### OBJECTIVE
Reproduce verbatim the lines of the entries below, beginning with the line that contains "You are a computer-use agent. Screen dimensions: 337x153" and continuing through the final line of the entries, both ends included.

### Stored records
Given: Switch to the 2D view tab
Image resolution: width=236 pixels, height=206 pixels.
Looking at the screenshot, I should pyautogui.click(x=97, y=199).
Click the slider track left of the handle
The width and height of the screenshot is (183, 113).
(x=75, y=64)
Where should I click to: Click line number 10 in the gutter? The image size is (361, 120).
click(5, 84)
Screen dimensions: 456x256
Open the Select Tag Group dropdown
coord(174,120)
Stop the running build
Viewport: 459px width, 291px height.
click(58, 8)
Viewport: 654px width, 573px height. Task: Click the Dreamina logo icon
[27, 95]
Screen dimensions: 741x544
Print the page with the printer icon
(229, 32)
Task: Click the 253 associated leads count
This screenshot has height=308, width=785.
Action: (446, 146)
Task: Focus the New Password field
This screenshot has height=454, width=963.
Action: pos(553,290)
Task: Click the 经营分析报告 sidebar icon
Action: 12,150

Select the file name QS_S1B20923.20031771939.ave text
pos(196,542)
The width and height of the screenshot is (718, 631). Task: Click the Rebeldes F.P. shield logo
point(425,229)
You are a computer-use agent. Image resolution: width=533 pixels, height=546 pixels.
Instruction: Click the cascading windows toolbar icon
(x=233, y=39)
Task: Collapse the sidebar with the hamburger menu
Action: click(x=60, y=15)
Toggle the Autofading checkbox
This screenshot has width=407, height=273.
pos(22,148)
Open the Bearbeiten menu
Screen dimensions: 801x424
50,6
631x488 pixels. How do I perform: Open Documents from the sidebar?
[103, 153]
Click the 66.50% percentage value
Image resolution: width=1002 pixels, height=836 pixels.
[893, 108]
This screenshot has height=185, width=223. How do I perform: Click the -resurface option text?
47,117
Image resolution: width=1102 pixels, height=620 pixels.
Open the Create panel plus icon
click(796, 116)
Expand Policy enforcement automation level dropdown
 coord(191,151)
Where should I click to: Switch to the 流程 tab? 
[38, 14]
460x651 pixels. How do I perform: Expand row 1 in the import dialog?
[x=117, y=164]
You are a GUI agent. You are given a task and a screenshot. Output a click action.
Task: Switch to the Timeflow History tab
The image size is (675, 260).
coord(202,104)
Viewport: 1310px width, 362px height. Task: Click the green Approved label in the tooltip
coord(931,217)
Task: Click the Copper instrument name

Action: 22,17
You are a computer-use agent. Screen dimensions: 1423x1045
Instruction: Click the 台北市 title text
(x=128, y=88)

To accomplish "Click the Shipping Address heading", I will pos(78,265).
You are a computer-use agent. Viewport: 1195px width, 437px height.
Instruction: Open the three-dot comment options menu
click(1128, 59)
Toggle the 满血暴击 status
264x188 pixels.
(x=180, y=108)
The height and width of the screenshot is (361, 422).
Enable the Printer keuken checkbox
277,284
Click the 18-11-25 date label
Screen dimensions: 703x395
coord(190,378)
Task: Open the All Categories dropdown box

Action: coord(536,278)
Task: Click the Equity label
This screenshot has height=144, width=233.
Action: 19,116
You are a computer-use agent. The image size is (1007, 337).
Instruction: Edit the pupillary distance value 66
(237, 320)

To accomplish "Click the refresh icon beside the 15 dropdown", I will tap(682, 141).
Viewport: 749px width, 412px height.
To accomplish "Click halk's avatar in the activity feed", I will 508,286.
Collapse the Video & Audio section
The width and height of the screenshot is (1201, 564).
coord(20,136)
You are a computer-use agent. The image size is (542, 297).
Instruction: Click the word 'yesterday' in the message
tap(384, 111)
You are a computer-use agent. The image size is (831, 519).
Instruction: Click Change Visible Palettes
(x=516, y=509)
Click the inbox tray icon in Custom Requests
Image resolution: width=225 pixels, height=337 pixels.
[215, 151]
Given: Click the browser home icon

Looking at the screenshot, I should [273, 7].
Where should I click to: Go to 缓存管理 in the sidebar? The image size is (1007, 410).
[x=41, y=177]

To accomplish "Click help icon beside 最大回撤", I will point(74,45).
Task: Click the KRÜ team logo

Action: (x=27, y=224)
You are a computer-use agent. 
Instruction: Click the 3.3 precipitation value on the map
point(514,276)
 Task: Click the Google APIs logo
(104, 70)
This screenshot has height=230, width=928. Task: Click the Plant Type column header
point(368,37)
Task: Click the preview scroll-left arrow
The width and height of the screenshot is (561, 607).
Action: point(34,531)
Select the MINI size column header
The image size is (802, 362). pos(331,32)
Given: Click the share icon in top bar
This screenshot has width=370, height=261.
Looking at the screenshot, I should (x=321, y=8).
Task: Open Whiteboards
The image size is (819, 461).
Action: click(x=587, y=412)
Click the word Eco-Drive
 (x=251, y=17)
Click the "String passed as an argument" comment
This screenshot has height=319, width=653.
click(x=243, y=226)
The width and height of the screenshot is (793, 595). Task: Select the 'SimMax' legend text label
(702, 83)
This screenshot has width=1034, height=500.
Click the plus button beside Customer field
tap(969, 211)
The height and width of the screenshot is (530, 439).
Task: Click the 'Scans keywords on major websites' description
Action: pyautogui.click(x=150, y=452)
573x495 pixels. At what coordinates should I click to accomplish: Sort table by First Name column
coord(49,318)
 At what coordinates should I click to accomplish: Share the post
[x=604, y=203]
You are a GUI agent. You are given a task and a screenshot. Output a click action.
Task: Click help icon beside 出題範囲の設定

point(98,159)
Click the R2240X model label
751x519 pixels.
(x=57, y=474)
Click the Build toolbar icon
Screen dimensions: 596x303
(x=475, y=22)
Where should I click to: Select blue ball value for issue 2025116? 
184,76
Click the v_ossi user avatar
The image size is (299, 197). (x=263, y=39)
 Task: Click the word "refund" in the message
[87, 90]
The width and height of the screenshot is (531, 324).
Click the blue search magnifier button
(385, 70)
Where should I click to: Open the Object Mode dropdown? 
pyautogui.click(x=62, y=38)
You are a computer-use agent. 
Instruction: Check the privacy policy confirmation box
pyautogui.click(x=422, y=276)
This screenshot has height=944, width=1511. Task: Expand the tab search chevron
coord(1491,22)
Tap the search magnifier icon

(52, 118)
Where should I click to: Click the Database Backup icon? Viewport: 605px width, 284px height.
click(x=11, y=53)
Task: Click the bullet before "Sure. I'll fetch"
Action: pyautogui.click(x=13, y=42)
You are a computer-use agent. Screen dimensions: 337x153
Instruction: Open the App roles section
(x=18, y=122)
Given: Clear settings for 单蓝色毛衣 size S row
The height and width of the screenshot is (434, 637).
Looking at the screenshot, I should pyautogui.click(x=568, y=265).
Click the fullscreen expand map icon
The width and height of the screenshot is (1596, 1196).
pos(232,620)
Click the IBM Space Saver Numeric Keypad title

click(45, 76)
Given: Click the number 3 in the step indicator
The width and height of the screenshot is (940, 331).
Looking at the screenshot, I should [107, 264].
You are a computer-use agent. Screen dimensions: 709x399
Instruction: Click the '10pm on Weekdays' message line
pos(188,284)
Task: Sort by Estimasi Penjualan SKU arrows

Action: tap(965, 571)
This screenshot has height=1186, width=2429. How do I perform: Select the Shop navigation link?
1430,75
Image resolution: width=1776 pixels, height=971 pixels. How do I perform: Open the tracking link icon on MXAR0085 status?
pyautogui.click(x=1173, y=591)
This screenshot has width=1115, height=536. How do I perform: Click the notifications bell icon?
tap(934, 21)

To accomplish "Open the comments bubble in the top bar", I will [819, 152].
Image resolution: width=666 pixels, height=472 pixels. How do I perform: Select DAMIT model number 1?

### OUTPUT OF THE TASK
You are a computer-use agent. Screen dimensions: 337x153
Instruction: Open the App roles section
(x=18, y=122)
Given: Clear settings for 单蓝色毛衣 size S row
The height and width of the screenshot is (434, 637).
Looking at the screenshot, I should pyautogui.click(x=568, y=265).
Click the fullscreen expand map icon
The width and height of the screenshot is (1596, 1196).
pos(232,620)
Click the IBM Space Saver Numeric Keypad title

click(45, 76)
Given: Click the number 3 in the step indicator
The width and height of the screenshot is (940, 331).
Looking at the screenshot, I should [107, 264].
You are a computer-use agent. Screen dimensions: 709x399
Instruction: Click the '10pm on Weekdays' message line
pos(188,284)
Task: Sort by Estimasi Penjualan SKU arrows

Action: tap(965, 571)
This screenshot has height=1186, width=2429. How do I perform: Select the Shop navigation link?
1430,75
Image resolution: width=1776 pixels, height=971 pixels. How do I perform: Open the tracking link icon on MXAR0085 status?
pyautogui.click(x=1173, y=591)
This screenshot has width=1115, height=536. How do I perform: Click the notifications bell icon?
tap(934, 21)

To accomplish "Open the comments bubble in the top bar", I will [819, 152].
Image resolution: width=666 pixels, height=472 pixels. How do I perform: Select DAMIT model number 1?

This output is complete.